HAPPY GROWIN TOM TOM 
AND HAPPY NEW YEAR


----------



## headband (Dec 30, 2007)

its ear wax. $55 a g, tastes like a pine tree, hah a little rhyme. You dont even understand the taste, a drop works wonders and it jizz's all over your bud when you light it.


----------



## Free The Weed (Dec 30, 2007)

headband said:
			
		

> never said oil is hash....
> 
> Well fulll melt is hash, when you heat it up is melts into a liquid. Its normaly a  yellow tint, but ive gotten it in black too. Its really really stick hash. Earwax is pretty much oil i think, I have no clue how to make it, but id love to know how!! heres a picture, it looks exactly like a bunch or earwax. When you freeze it, it stays soft, the only oil ive ever seen do that.



That looks like hash oil mixed with bubble hash. I've never heard of anybody doing that, but that's what it looks like to me.

To the best of my knowledge The term "full melt" came from Bubble Man, Soma, BOG, etc who all started messing with bubble bags and somebody noticed that the seemingly more "pure", or finely screened, bubble hash would melt when heat was applied. I don't know who coined the phrase, but I had never heard it before that time.

Point being that "full melt" is, in fact, bubble hash.


----------



## KADE (Dec 30, 2007)

Sometimes when u make *iso oil* it'll turn into what looks like hash, either light or dark... but with any little bit of heat it melts right into the black oil a person is used to.
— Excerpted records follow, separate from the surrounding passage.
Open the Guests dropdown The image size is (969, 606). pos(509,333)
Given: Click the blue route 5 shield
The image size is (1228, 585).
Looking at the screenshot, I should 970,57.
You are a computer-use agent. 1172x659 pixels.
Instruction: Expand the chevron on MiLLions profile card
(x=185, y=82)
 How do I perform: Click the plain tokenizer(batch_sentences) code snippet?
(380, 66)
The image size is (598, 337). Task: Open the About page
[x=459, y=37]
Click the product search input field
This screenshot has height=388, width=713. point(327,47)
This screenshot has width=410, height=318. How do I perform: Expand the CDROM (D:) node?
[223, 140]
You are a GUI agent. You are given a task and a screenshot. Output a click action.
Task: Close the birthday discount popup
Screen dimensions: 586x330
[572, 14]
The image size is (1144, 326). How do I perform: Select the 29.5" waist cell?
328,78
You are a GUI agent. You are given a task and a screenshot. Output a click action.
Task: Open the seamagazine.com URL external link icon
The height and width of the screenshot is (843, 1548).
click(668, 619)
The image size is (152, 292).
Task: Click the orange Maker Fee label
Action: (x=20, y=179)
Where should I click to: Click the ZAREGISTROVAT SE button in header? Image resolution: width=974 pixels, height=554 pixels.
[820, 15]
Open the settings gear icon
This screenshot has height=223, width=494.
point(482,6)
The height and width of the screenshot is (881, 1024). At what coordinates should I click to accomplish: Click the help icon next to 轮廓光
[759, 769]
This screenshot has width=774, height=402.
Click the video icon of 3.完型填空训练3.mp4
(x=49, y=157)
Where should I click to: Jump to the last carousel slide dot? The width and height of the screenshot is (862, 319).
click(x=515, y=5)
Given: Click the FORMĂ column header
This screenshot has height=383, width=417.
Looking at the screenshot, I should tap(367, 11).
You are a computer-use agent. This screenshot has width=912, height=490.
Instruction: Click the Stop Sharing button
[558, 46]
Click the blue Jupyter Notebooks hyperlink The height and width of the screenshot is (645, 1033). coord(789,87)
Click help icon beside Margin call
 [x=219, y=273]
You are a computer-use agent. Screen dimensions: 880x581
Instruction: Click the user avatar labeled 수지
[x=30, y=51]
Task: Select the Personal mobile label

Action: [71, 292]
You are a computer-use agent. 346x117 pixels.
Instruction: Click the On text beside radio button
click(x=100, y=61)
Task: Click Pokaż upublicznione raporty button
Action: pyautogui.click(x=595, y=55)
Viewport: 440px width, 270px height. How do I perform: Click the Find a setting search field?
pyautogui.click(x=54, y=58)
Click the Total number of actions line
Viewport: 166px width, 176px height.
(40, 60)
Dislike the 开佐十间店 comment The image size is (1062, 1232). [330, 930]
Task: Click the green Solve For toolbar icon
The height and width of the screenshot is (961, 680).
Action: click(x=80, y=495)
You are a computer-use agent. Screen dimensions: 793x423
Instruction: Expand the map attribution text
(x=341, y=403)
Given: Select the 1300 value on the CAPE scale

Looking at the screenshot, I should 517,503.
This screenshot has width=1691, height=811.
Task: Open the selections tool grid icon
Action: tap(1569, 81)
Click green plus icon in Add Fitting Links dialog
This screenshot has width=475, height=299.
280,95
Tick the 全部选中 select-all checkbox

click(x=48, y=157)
If *hash* is made correctly. It WILL bubble and boil when you have the lighter to it when smoking it.


----------



## headband (Dec 31, 2007)

so maby investing in some white kief, i threw some cash down an a set of bubble bags 5 gallon (8) bag kit. he has a 10,000 press too. Its ok stuff, but most the time it a lot of plant matter cus the kief isnt the best, havent been able to get ahold of the white stuff


----------



## headband (Jan 4, 2008)

so i went to the club to get some hash, she said it would, I didnt believe "her" but bought it anyways in hope of a melt. I knew more than she did i guess, cus all it did was bubble a few times and ignite. no melt.. I want some stuff that melts and soaks into the buds, Ill find some today...


----------



## tiller08 (Jan 4, 2008)

so you got a set of bubble bags i se these to hash my cuttings after i clean my buds i freeze the cuttings and then i put them in the largest bag about a pound of shake and tiny budlets then i through the bags (largest holding the shake then stepping down the bags inside each other) then i through them in a little washing machine full of ice water i have a little travil washing machine that works great let it tumble around for a while and if you do this right there will be no veg. matter in the hash press dry and smoke


----------



## headband (Jan 6, 2008)

i use a 5 gall bucket I dont have a travel washing machine, I think I need to try using less plant matter and more pure stuff


----------



## gangalama (Jan 6, 2008)

i trimmed yesterday and the gum from the scissors was definately full melt, it just greased down the buds. So imma make some waterhash with fresh leaves see how it goes.


----------



## headband (Jan 11, 2008)

mm cant wait till harvest time and those stick icky fingers


----------



## gangalama (Jan 11, 2008)

gangalama said:
			
		

> i trimmed yesterday and the gum from the scissors was definately full melt, it just greased down the buds. So imma make some waterhash with fresh leaves see how it goes.


 
didnt get a lot, but it was good.   definately not what u have pictured above.


----------



## headband (Jan 12, 2008)

yea earwax is really unique, how much did you get off those siz like .3


----------



## Growdude (Jan 12, 2008)

Ive found when making bubble hash the way to make the best hash is to use good bud and dont overbeat/overmix the bucket.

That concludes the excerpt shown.